Text shown Block Start

While most of the shuttle was resuable the launch and refurb costs were horrific.

 

It probably remains to be seen.  SpaceX is already the least expensive per pound to orbit in the game and they surely will cut out millions of dollars per launch with a reusable first stage.  The true savings will depend on how many times a stage can be reused and how inexpensively/quickly they can turn it around.  

 

There are some numbers out there, but lazily off the top of my head... the first stage must cost $10 million or so per launch if you lose it to the ocean.  Maybe more.  Landing it instead of losing it means that in terms of first-stage physical assets, you're out $0 because you only lost the $200k of consumable propellant.  Use the stage three-plus times and its amortized cost per flight is roughly $3M or less. Refurb and turnaround, especially the first few times when they're doing a massive amount of testing to prove that the engines and stage are still operable, might cost a few million but quickly fall to lower levels as flights continue.  So I think the lowest estimate on savings per flight, assuming most boosters prove reusable a few times, would be on the order of $3-5M per flight.

Text shown Block End

_Work instructions_
[a] Reproduce word for word the part of the SpaceX launch-cost text above, starting at "It probably remains" and ending at "turn it around.".
[b] Answer these questions from the SpaceX launch-cost text above:
(i) Which company does the text call the least expensive per pound to orbit?
(ii) What dollar amount of consumable propellant is lost when the first stage is landed?
(iii) What is the lowest estimate of savings per flight that the text gives?

Data excerpt Block Start

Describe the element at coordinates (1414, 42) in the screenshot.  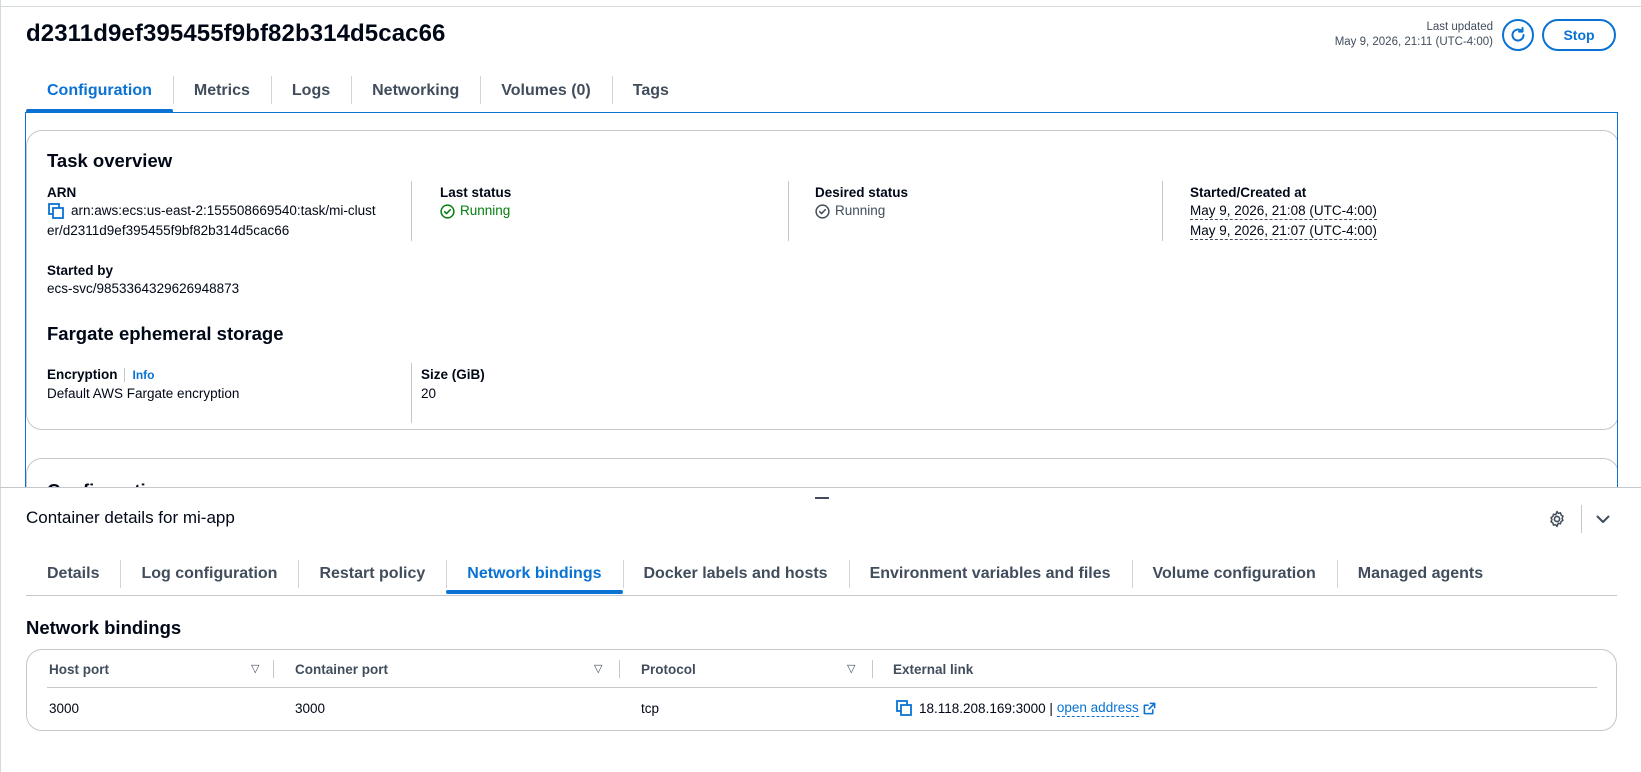
I see `last-updated-value: May 9, 2026, 21:11 (UTC-4:00)` at that location.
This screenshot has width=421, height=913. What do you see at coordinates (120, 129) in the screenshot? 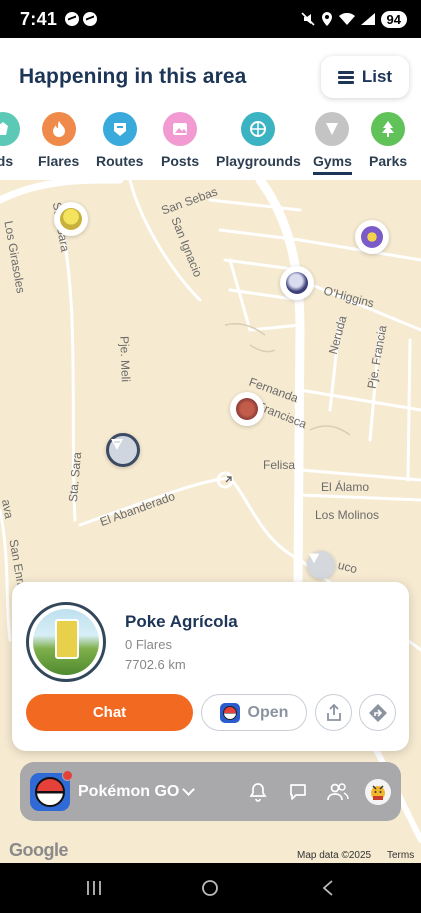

Data excerpt Block End

_List of answers_
[a]
It probably remains to be seen.  SpaceX is already the least expensive per pound to orbit in the game and they surely will cut out millions of dollars per launch with a reusable first stage.  The true savings will depend on how many times a stage can be reused and how inexpensively/quickly they can turn it around.

[b]
(i) SpaceX
(ii) $200k
(iii) On the order of $3-5M per flight